*Record set*:
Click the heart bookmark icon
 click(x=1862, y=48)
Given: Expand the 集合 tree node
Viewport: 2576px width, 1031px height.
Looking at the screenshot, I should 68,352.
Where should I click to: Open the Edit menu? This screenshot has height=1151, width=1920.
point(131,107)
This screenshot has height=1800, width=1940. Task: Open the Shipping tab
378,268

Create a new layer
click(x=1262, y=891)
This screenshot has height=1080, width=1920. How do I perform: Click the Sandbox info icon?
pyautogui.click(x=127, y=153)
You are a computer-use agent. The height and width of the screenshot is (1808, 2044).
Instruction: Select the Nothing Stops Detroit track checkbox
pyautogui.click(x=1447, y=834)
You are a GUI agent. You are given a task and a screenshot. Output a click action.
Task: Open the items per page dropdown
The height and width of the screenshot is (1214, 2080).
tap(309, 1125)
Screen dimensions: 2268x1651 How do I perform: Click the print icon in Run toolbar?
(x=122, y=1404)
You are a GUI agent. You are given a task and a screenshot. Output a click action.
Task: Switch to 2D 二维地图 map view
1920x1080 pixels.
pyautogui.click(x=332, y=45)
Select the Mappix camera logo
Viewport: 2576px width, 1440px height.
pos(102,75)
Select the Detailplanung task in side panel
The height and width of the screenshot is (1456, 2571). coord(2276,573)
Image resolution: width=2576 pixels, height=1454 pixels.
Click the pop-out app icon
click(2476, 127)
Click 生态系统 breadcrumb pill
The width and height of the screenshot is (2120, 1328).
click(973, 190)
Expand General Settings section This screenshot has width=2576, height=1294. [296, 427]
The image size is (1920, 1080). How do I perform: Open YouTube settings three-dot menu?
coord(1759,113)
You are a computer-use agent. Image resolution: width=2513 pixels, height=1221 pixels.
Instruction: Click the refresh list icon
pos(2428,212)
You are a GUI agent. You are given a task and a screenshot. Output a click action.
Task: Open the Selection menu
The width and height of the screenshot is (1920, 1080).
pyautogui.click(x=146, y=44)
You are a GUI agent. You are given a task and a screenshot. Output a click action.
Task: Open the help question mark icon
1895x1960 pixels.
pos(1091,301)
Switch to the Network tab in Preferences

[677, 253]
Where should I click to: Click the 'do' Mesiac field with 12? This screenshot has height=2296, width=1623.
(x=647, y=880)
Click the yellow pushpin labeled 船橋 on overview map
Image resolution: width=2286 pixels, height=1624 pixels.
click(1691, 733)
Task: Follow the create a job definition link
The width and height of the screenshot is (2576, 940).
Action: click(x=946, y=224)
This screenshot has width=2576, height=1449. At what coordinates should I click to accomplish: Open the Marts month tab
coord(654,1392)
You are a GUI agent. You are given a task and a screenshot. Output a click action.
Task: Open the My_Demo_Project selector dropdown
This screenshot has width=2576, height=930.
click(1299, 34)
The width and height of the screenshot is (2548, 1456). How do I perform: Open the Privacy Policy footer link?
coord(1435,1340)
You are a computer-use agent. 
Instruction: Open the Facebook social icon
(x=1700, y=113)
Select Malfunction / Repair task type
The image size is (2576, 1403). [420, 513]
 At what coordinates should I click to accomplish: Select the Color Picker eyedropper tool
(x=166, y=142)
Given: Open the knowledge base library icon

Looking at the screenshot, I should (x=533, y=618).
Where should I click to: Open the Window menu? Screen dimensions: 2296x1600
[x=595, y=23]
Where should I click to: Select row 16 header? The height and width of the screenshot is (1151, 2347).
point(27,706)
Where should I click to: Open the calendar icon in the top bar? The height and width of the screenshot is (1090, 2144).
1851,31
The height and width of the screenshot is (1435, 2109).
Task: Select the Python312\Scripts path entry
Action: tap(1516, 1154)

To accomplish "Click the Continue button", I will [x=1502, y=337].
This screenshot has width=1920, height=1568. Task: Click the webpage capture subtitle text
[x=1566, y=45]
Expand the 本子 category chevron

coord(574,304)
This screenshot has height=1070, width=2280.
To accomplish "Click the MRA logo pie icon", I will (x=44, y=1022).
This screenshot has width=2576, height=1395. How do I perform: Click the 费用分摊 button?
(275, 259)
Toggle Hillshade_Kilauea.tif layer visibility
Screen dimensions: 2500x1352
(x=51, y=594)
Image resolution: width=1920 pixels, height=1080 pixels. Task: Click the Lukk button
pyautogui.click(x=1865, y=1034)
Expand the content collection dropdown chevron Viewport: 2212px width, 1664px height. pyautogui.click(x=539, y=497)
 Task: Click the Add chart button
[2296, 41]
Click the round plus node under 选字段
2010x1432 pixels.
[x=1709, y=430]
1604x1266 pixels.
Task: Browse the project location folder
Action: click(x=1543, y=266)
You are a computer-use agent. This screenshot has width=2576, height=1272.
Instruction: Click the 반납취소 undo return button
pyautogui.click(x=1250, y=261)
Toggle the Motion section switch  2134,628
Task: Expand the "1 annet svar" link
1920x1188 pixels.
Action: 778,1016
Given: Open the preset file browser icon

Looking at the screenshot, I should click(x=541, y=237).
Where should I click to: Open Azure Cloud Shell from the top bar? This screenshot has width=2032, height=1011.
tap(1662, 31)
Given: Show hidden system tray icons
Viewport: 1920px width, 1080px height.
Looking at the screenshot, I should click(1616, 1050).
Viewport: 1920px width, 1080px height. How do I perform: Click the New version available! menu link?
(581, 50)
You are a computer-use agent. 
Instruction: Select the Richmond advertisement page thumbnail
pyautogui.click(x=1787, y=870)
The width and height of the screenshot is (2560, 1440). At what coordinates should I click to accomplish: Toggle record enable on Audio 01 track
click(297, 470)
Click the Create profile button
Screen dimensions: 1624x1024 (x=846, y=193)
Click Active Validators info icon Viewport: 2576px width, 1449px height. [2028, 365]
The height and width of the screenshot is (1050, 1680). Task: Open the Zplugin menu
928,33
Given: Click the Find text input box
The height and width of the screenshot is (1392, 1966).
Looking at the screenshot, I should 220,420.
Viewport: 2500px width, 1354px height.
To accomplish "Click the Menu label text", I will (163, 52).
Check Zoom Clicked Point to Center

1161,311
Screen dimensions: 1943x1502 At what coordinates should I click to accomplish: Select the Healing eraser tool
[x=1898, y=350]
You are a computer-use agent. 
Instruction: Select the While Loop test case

*Exercise*: Lines of the listing above that include the string "node" should each be copied.

*Answer to this problem*:
Given: Expand the 集合 tree node
Click the round plus node under 选字段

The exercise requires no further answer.